[Exercise] Each line of the data below holding the word "icon" must be copied.

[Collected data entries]
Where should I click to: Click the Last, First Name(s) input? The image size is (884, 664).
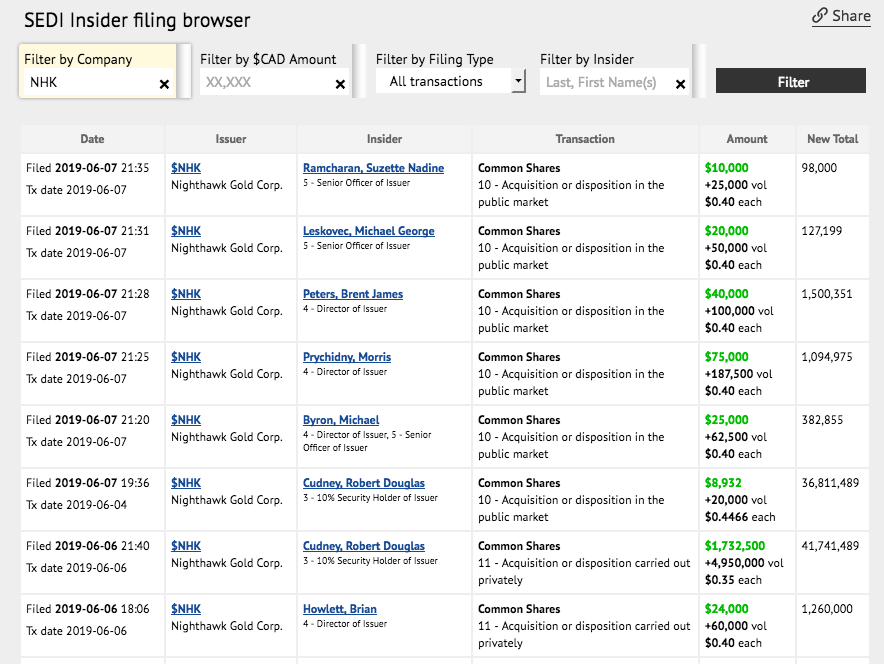point(605,83)
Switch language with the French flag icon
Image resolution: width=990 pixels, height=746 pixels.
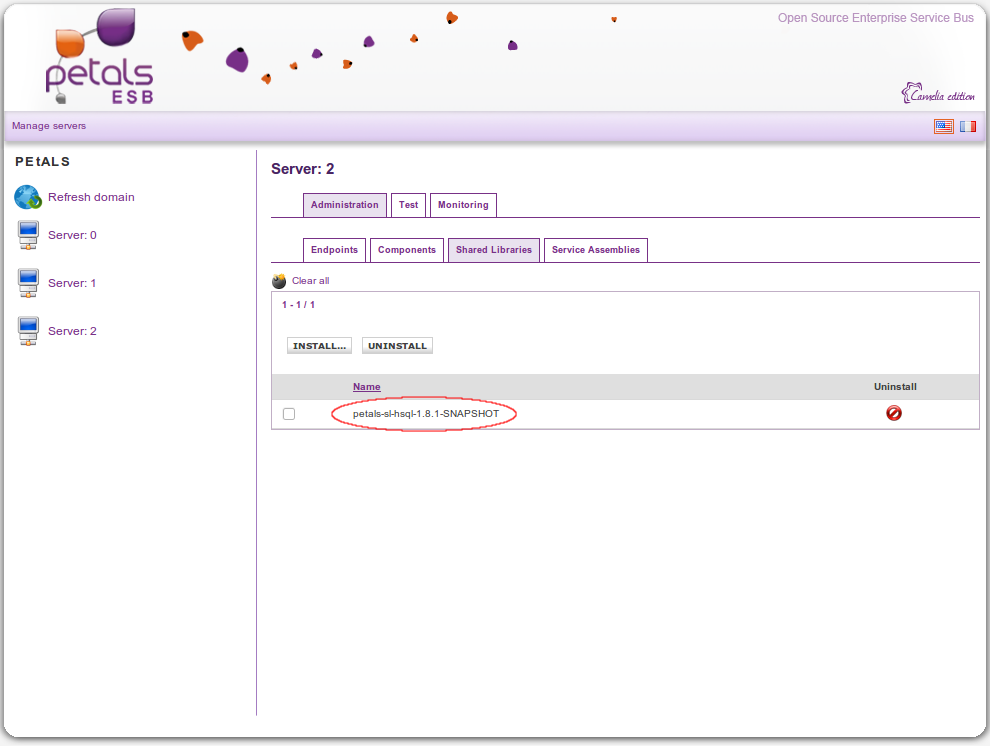(967, 126)
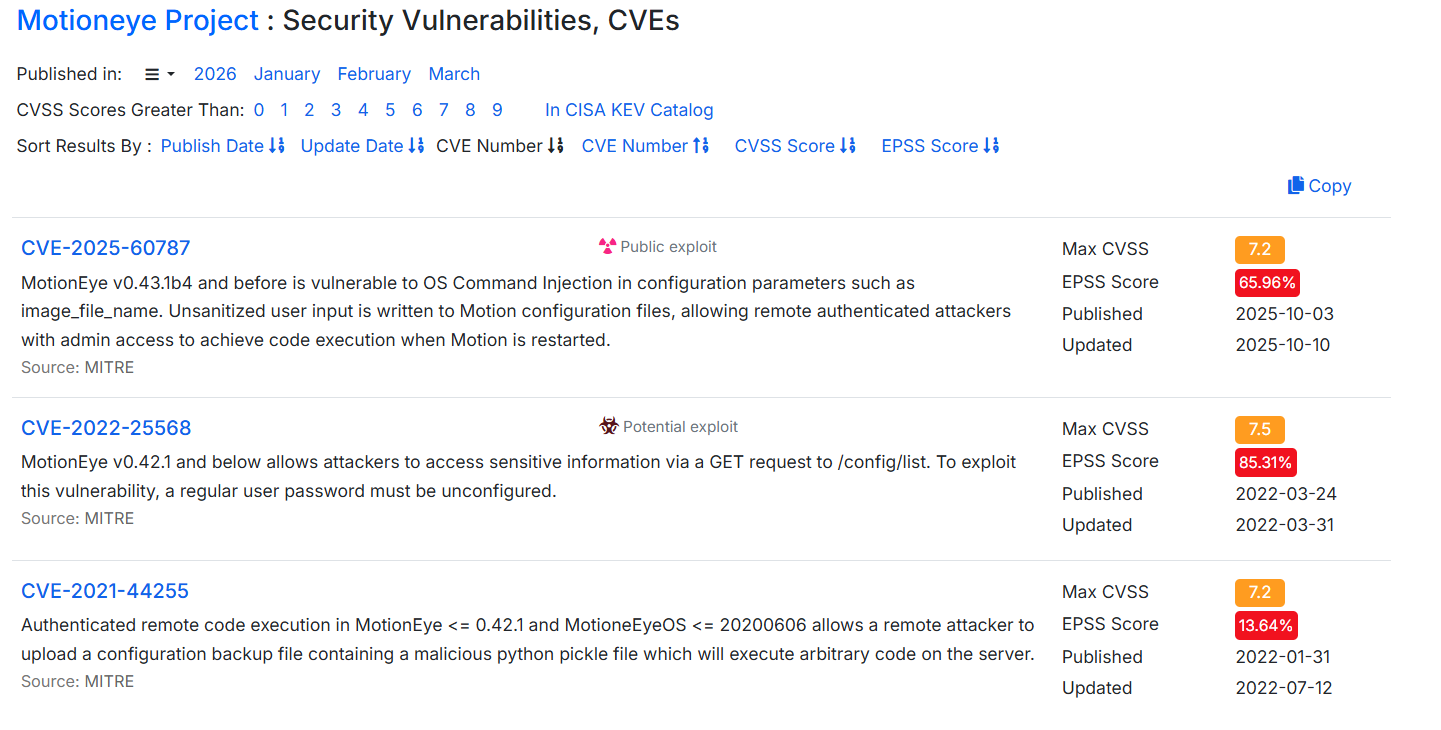Filter results to January
The height and width of the screenshot is (730, 1441).
point(287,74)
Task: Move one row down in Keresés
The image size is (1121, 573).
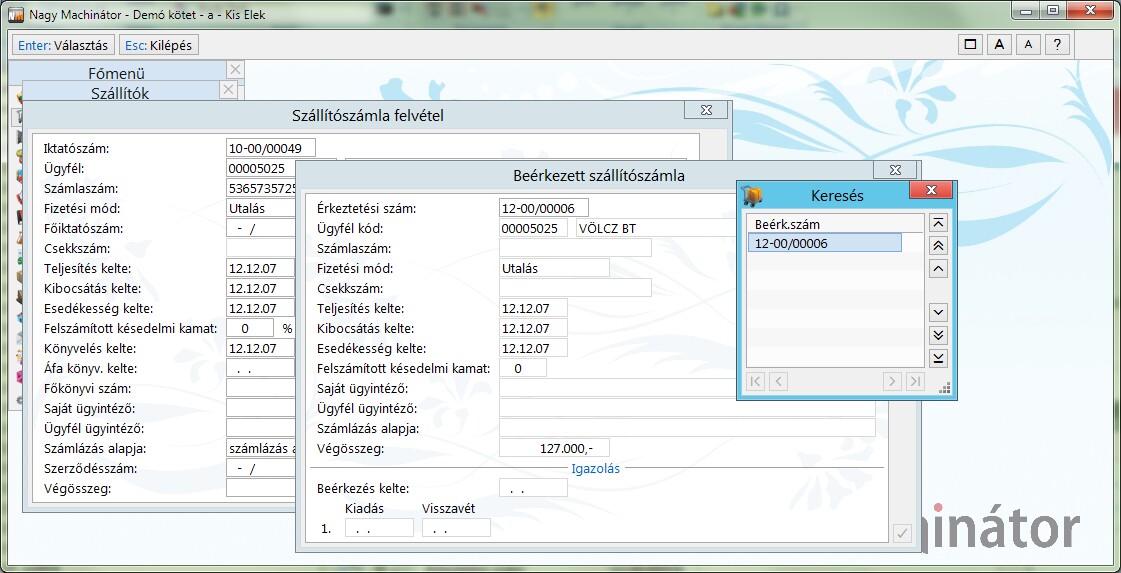Action: [938, 312]
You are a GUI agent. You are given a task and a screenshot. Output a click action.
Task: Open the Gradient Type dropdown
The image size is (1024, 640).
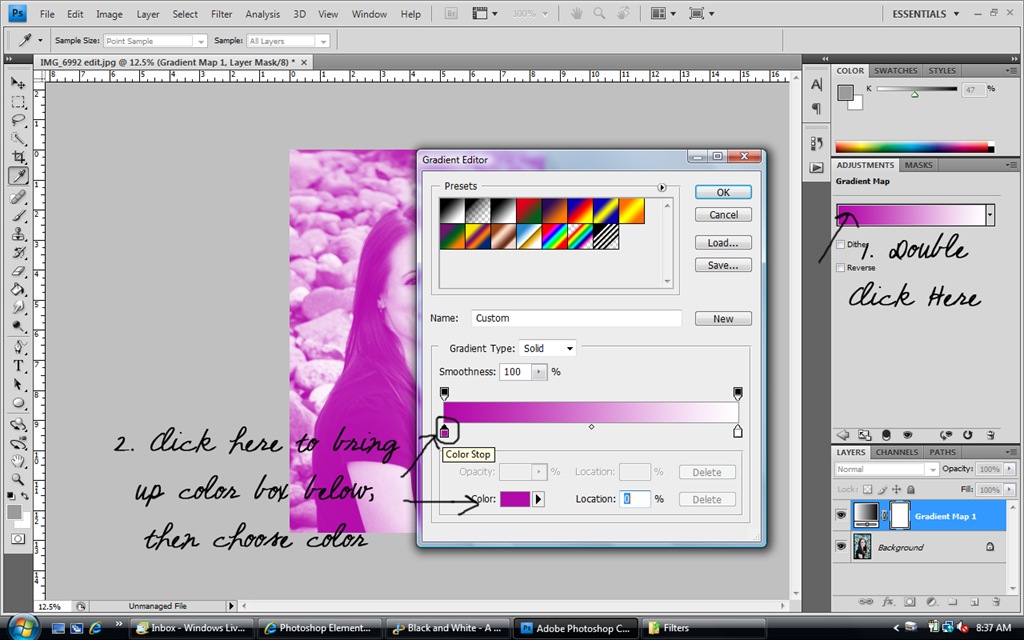tap(547, 349)
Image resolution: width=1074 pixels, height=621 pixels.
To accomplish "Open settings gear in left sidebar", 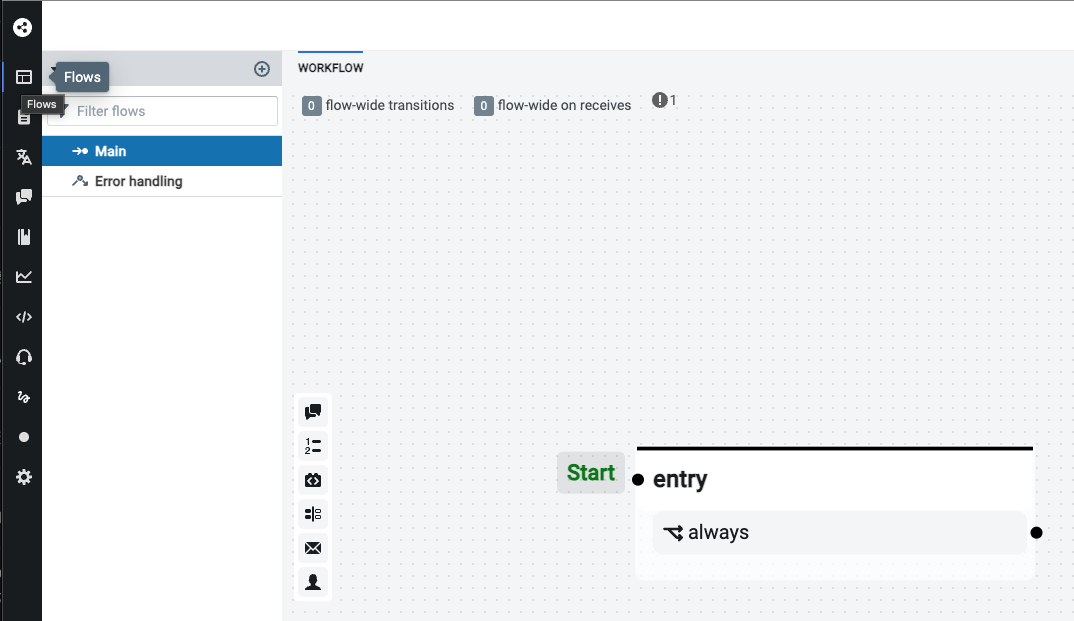I will 24,477.
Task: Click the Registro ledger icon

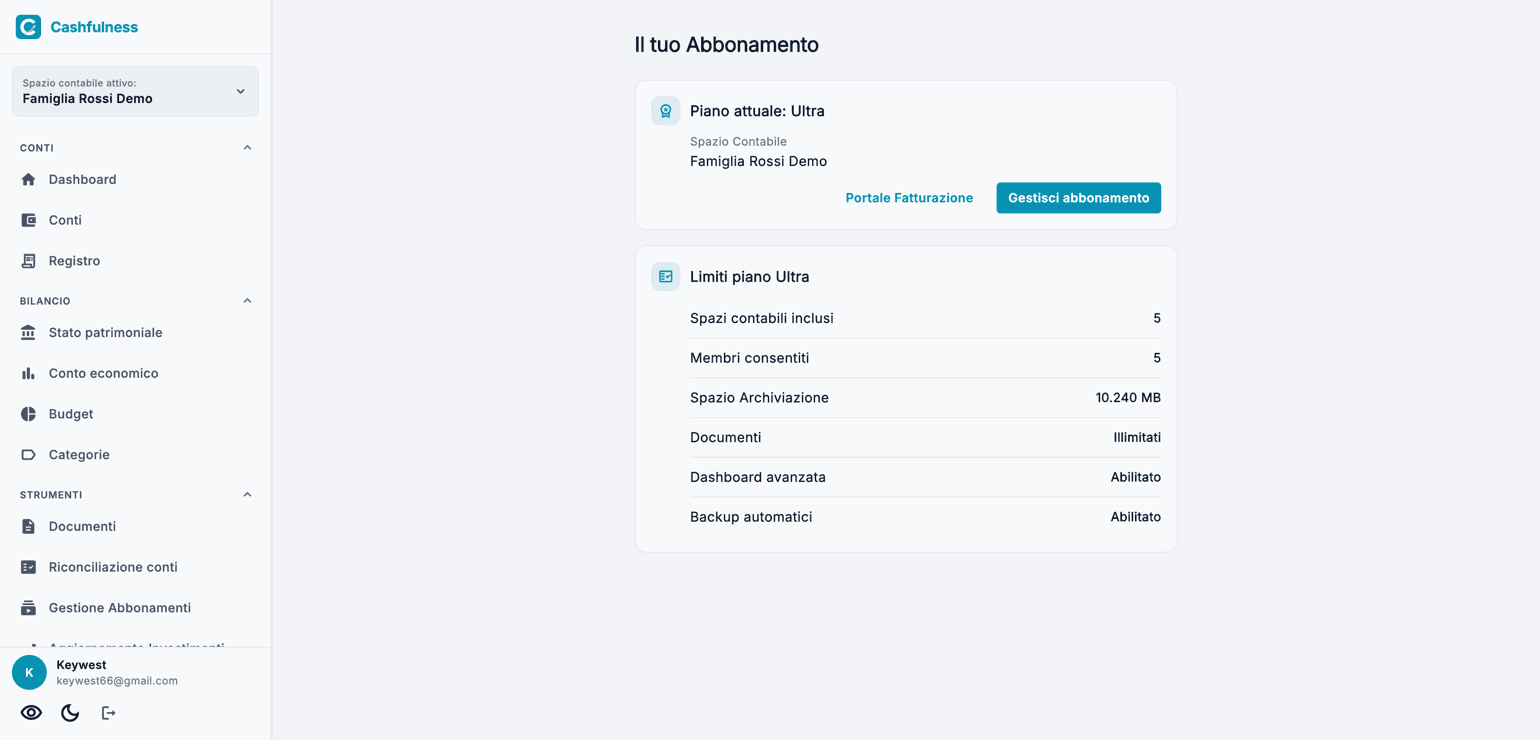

[Your response]
Switch language with the French flag icon
Task: Click the Registro ledger icon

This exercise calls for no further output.